**Stated task 1**
In the interview about a family's move to Cleveland, what job did MK's mother first take after arriving?
**Stated task 2**
Extend the interview about a family's move to Cleveland with a few more lines of exchange between JT and MK, picking up after its final line.

**Text section**
JT: And Why did your mother come?
MK: My mother was the only child and her mother says go to the United States if you want to better yourself.
JT: So she came alone?
MK: Alone, yes.
JT: That must take a lot of courage.
MK: Yes, it did.

{2}
JT: How did your mother and father meet?
MK: At a social function. There was a lodge that had a doings, social function, and my father and mother met at this dance up there. And they got acquainted and they started going together. . . .
JT: How did your mother happen to come to Cleveland?
MK: She knew friends here and they started her. When she came in from New York they told her to come in to live with them. She stayed with them until they found a job for her. So there was no, at that time in 1910 when she came, there was not very much work for girls her age. So she started in housekeeping for this doctor.
JT: And how did your father happen to come to Cleveland?
MK: He had two brothers here living and his sister was here.
JT: He came directly to Cleveland?
MK: Yes, he came directly to Cleveland.

{3}
JT: What was your father's occupation?
MK: First . . . he went to work for Superior Foundry on piano plate. They used to make piano plates. . . . Then when he got married he got sick and his lungs were being damaged by the foundry stuff so the doctor says you better change your job or get out of there if you want to live. So then the family says "Why don't you get into some business?" So my father bought this property. . . .

**Dataset records**
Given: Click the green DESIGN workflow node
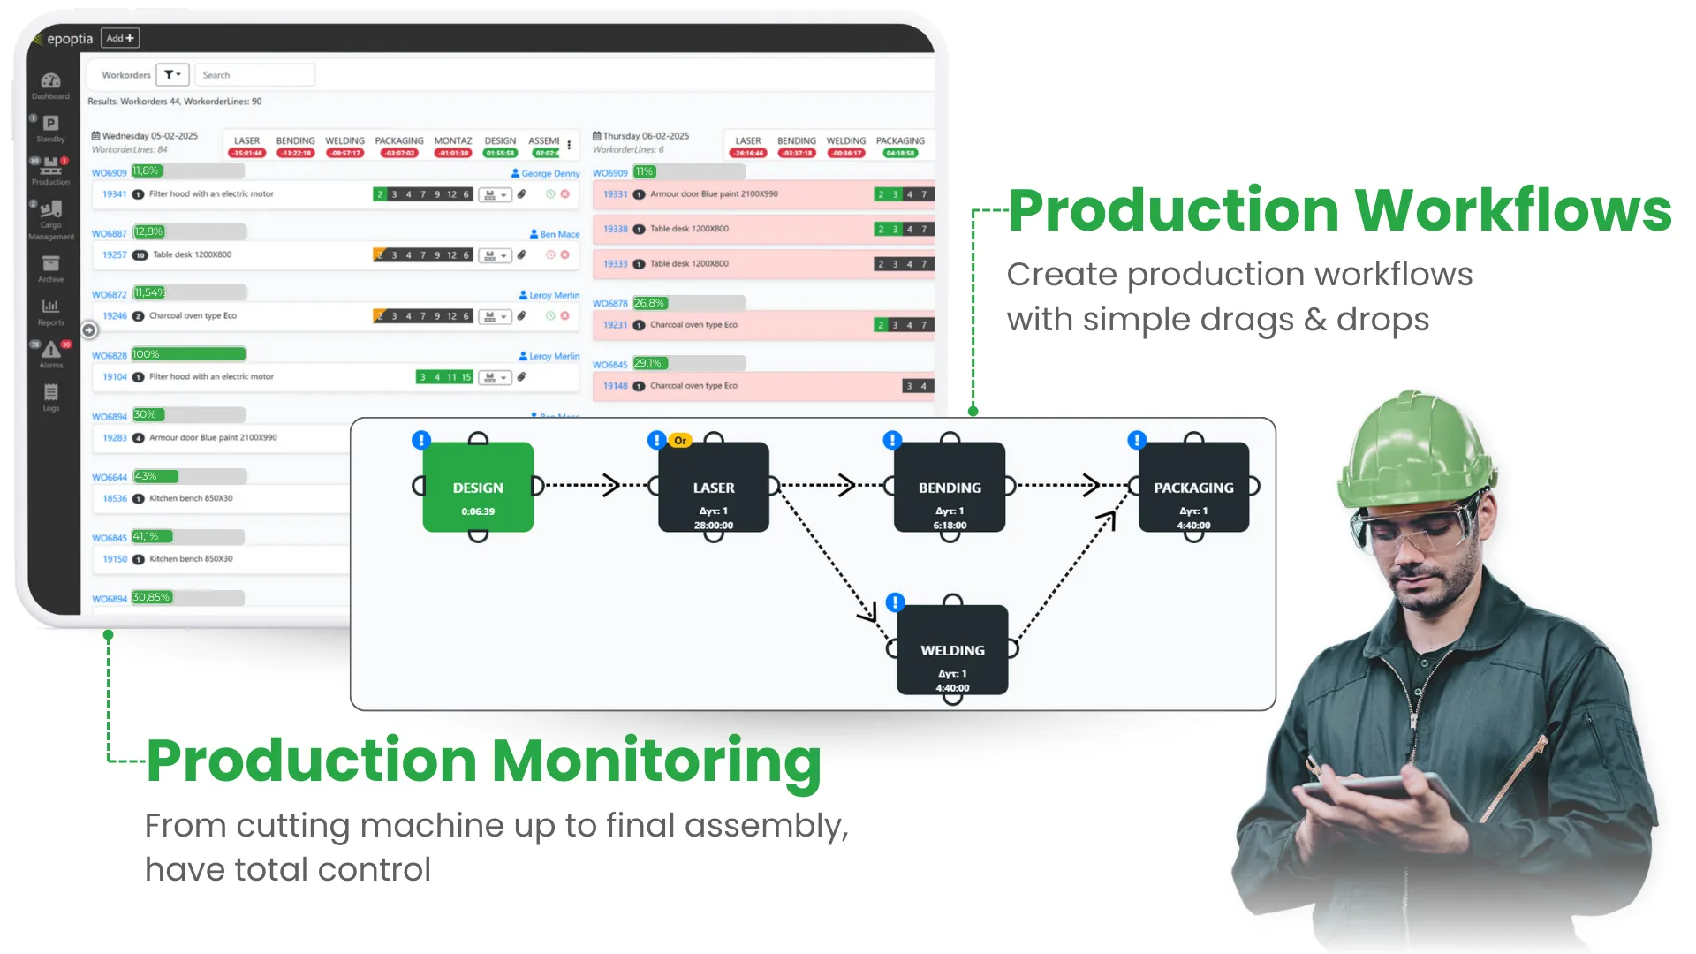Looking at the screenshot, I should point(478,488).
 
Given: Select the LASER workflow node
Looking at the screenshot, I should point(714,488).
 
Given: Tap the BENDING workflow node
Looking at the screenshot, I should point(950,488).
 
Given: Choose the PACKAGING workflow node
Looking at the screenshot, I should point(1193,488).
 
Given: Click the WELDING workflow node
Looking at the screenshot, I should point(952,650).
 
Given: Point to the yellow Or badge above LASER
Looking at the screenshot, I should point(680,440).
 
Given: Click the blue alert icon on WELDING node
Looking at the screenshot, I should point(895,602).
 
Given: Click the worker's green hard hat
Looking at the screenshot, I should point(1413,450).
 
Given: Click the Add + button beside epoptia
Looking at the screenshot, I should point(121,38).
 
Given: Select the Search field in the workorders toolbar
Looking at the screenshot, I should point(254,75).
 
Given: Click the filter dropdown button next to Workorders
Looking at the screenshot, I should point(172,75).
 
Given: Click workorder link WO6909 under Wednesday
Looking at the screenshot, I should point(110,172).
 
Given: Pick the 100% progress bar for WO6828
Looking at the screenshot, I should point(189,354).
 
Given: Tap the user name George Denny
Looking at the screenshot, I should point(549,173).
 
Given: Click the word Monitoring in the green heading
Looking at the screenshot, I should point(656,761).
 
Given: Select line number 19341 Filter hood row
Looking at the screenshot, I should point(115,193).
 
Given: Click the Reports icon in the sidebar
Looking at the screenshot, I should point(50,310).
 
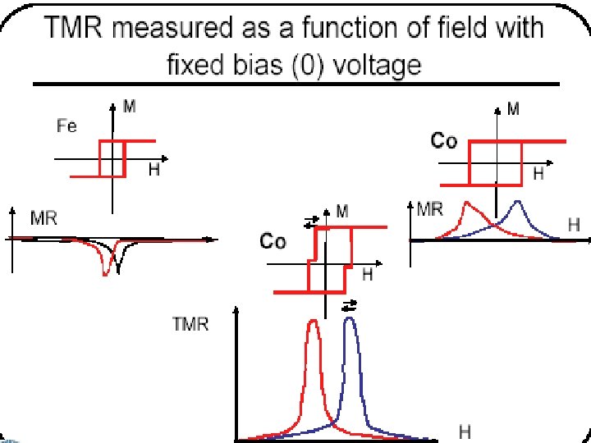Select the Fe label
pyautogui.click(x=66, y=126)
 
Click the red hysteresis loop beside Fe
pyautogui.click(x=112, y=158)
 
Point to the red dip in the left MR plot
pyautogui.click(x=105, y=267)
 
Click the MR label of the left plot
pyautogui.click(x=43, y=218)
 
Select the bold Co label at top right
pyautogui.click(x=444, y=141)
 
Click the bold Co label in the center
pyautogui.click(x=273, y=241)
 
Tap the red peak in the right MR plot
pyautogui.click(x=466, y=204)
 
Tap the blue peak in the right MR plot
pyautogui.click(x=516, y=204)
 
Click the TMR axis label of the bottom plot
pyautogui.click(x=190, y=324)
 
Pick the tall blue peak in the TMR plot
pyautogui.click(x=350, y=322)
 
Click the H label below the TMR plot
pyautogui.click(x=464, y=431)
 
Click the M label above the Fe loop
pyautogui.click(x=130, y=106)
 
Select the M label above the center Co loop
pyautogui.click(x=341, y=212)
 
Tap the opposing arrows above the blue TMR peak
pyautogui.click(x=349, y=304)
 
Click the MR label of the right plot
pyautogui.click(x=431, y=208)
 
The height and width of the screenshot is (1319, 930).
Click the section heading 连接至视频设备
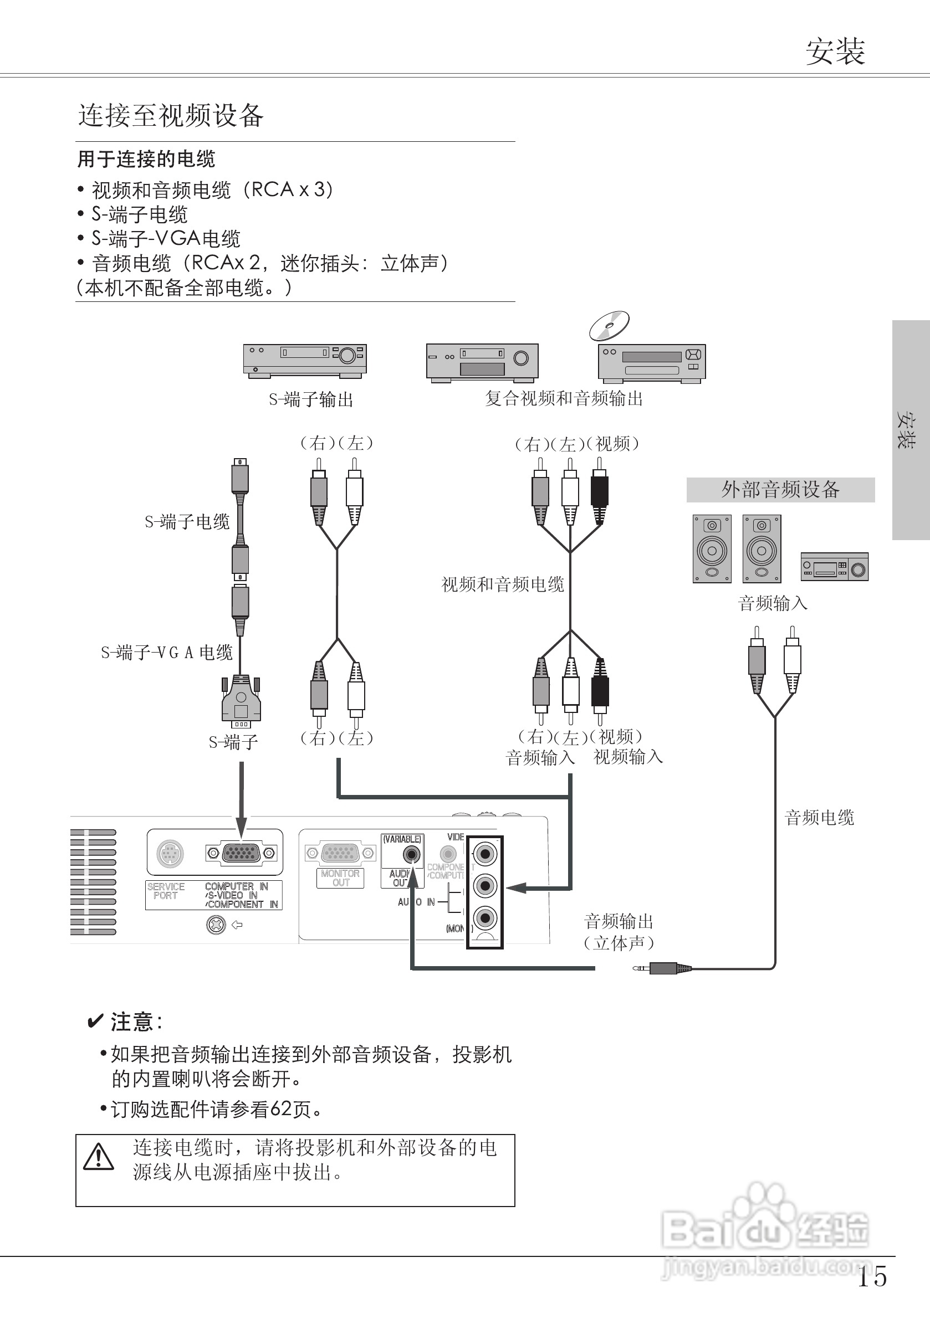coord(171,115)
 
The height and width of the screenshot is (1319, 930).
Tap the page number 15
coord(872,1276)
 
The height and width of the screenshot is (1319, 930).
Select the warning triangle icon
coord(99,1157)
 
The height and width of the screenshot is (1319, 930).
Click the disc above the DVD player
coord(609,326)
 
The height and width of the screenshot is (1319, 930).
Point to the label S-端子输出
coord(310,399)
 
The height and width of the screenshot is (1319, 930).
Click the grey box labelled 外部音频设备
coord(780,490)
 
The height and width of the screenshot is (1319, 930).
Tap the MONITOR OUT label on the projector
coord(340,878)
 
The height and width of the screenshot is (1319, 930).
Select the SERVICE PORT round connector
coord(170,853)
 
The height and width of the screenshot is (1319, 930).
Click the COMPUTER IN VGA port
coord(242,853)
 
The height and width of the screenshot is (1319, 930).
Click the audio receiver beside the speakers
coord(834,567)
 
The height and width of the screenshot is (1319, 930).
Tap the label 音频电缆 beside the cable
coord(819,818)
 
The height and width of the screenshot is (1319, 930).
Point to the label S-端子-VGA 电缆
coord(167,653)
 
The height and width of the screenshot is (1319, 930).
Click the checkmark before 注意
coord(94,1022)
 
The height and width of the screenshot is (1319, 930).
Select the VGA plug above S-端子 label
coord(242,701)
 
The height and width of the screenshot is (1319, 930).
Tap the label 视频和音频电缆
coord(502,585)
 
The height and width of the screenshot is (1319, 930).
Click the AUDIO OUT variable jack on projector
coord(412,855)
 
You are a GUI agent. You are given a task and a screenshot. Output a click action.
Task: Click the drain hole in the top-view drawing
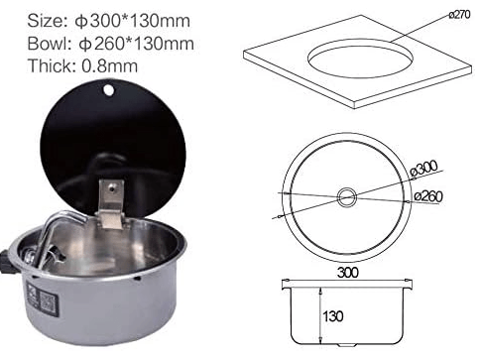tap(346, 196)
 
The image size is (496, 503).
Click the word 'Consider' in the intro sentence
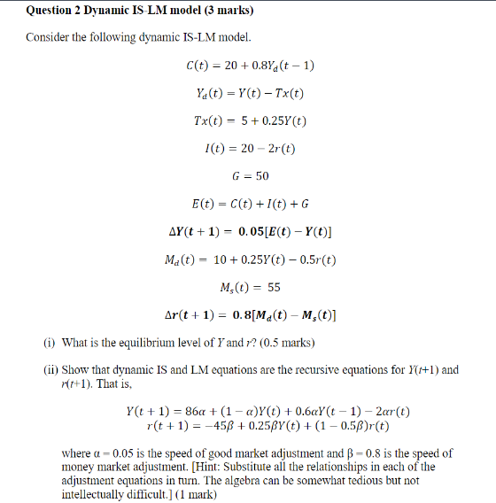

**Exercise output 1**
She started in housekeeping for a doctor.

**Exercise output 2**
MK: It was a home, and he built up the two stores in front. And ever since then he was living here, and his family. Raised us girls here in [the Warszawa neighborhood]. We went to school here and ever since then I'm still here.
JT: What was the business?
MK: . . . First of all, when he built it, it was a tavern. But then when prohibition came in he changed it because he couldn't sell beer or liquor, it was just near beer. So he went into groceries and cold cuts
and candy and like milk and dairy products that he sold.
JT: How did your father like the idea of prohibition?
MK: He didn't like it at all. And he says that the women got the power to vote and they are the ones that ruined our country with prohibition, because then after while people were making liquor, people were getting blind and sick, you know, because a lot of them didn't know how to make it and they thought they were making good stuff and it just ruined their health. So a lot of them were just getting sick, so my father didn't like it ever since then.
JT: I might point out to your father that the prohibition amendment to the Constitution was No. 18 and woman suffrage was No. 19, so prohibition came first. But I know that most men felt like your father did.

{4}
JT: Do you remember what year you started working for the Alliance of Poles?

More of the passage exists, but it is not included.